Elle était partie. Il ne pouvait chasser de son esprit cette simple et terrible pensée.
Cela ne devrait pas avoir d’importance. Il se l’était dit. La situation s’était même améliorée. Liza s’affairait dans la chambre en fredonnant tout bas… et depuis combien de temps ne l’avait-il pas entendue chanter ? Un an, deux, trois ? Il savait aussi – comment l’ignorer ? – que la joie de vivre retrouvée de son épouse s’expliquait par l’absence d’Anna. Et c’était très bien… non ?
Il pensa néanmoins : elle est partie.
Pris de sueur, il agita son blaireau dans la tasse et se recouvrit avec application le menton de mousse à raser.
Eh bien, se dit-il avec fermeté, ça n’a pas d’importance. Rien n’en avait dans cette histoire. Ni Anna Blaise, ni sa propre humiliation par Travis Fisher. Ainsi est la chair, pensa-t-il : c’est une femme, elle est partie. Cela arrive.
Mais, bizarrement, d’une certaine manière, ce n’était pas sur le plan sexuel qu’elle lui manquait. Il marqua un temps d’arrêt, se regardant dans les yeux par l’intermédiaire du miroir brisé, et s’autorisa à se souvenir.
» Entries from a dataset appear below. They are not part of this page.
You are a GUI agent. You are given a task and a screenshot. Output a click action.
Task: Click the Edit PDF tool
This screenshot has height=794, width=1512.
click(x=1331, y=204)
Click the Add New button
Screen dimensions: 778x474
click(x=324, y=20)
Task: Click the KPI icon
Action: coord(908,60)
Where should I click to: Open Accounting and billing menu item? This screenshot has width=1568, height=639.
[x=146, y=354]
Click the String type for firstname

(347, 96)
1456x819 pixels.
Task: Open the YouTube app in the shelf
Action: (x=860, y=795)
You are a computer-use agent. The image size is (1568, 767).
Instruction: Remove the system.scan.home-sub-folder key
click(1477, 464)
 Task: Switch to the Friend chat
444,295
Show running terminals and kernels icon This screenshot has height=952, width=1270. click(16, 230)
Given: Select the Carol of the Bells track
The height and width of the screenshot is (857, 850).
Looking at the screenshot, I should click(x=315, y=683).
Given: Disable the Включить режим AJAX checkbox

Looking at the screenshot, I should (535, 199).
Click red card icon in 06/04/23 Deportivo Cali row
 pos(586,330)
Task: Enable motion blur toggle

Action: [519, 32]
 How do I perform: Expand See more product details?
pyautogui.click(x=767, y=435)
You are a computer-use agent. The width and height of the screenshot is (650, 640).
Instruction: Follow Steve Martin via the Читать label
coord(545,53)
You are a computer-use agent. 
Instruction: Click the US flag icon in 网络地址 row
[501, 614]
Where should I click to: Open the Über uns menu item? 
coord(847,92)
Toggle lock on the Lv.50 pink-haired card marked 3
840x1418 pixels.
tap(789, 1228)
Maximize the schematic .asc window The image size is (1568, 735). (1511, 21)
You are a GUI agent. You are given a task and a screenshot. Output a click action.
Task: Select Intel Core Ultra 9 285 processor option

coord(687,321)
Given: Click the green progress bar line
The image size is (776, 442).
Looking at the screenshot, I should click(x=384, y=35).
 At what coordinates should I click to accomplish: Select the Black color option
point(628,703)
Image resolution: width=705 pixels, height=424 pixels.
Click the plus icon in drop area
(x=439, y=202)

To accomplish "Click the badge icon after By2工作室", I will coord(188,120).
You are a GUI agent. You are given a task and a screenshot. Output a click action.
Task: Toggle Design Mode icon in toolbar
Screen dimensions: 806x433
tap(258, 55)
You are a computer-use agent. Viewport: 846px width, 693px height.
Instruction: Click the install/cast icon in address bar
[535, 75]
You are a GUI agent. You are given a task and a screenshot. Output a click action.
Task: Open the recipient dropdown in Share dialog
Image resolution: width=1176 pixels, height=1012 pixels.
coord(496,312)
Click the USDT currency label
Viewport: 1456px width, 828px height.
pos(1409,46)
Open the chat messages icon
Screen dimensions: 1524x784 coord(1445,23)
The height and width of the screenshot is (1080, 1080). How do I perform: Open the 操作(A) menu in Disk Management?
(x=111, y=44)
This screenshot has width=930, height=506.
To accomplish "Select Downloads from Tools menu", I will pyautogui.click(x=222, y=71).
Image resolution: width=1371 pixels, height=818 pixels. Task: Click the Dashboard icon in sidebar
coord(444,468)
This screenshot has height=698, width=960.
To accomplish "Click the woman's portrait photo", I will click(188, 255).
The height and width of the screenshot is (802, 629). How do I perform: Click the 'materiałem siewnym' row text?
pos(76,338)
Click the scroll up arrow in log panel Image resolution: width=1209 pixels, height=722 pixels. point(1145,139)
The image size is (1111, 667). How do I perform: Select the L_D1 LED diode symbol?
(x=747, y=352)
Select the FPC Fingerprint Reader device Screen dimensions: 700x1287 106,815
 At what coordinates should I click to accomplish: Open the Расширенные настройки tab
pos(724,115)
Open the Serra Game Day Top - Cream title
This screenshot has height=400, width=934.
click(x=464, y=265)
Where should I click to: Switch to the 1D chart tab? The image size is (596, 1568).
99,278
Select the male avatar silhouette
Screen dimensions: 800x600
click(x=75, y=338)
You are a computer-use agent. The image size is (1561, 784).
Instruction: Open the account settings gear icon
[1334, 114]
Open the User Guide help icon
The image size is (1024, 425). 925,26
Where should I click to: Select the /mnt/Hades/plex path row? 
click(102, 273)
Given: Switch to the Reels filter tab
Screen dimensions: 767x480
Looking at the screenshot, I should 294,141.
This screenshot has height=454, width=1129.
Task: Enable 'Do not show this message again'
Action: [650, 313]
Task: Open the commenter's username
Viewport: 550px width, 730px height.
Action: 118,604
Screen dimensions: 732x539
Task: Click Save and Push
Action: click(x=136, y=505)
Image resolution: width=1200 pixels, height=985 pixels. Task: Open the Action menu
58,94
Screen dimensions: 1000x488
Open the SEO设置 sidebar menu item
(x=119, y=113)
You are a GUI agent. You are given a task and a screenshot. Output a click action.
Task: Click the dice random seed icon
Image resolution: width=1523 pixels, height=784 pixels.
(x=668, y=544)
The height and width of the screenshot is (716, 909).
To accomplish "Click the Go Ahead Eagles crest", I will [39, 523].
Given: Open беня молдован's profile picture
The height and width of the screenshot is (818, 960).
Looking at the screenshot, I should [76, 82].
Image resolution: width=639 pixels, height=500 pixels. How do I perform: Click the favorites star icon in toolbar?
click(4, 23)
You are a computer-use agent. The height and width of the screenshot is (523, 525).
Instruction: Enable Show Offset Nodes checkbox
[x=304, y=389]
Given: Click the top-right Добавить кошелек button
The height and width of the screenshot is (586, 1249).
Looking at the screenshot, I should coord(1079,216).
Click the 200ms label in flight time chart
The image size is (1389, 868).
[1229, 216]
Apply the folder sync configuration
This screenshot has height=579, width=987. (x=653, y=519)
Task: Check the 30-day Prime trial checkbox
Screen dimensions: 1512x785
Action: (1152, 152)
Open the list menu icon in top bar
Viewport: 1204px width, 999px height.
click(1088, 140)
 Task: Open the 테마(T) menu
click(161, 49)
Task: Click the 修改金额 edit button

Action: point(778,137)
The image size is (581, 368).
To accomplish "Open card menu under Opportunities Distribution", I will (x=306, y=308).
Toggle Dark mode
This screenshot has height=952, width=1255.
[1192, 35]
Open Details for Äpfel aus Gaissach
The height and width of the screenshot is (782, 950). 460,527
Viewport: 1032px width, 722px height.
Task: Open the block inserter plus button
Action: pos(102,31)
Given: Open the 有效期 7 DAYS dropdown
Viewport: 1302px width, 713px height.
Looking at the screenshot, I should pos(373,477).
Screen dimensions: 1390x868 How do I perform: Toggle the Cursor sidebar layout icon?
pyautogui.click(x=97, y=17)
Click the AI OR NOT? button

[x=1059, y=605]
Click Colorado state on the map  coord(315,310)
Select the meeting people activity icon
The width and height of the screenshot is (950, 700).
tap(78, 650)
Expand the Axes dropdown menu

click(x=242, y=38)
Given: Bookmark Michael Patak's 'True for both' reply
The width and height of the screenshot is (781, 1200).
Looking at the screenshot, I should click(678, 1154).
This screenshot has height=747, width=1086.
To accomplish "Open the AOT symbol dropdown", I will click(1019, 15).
Avec elle, tout avait été différent.
Elle a en elle une douceur, se dit Creath en se remémorant le grain incroyablement lisse de sa peau contre la sienne. Il en avait pleuré malgré lui, cette douceur l’avait fait sangloter. C’était un plaisir qui s’insinuait profondément, qui remuait en lui des endroits secrets et le rendait conscient de tout ce qu’il avait perdu. Non seulement de l’échec de l’usine et des déboires de son mariage, mais d’une perte plus ample : dans les bras d’Anna, il sentait, avec trop d’acuité, le rétrécissement de la vie elle-même. Au début, pensa-t-il, on est une rivière qui coule à flots, mais la vie vous oppose ses barrages, ses encombrements et tous ces endroits arides et interminables. On perd en vitesse, en profondeur, en urgence, en désir. On finit filet d’eau dans le désert.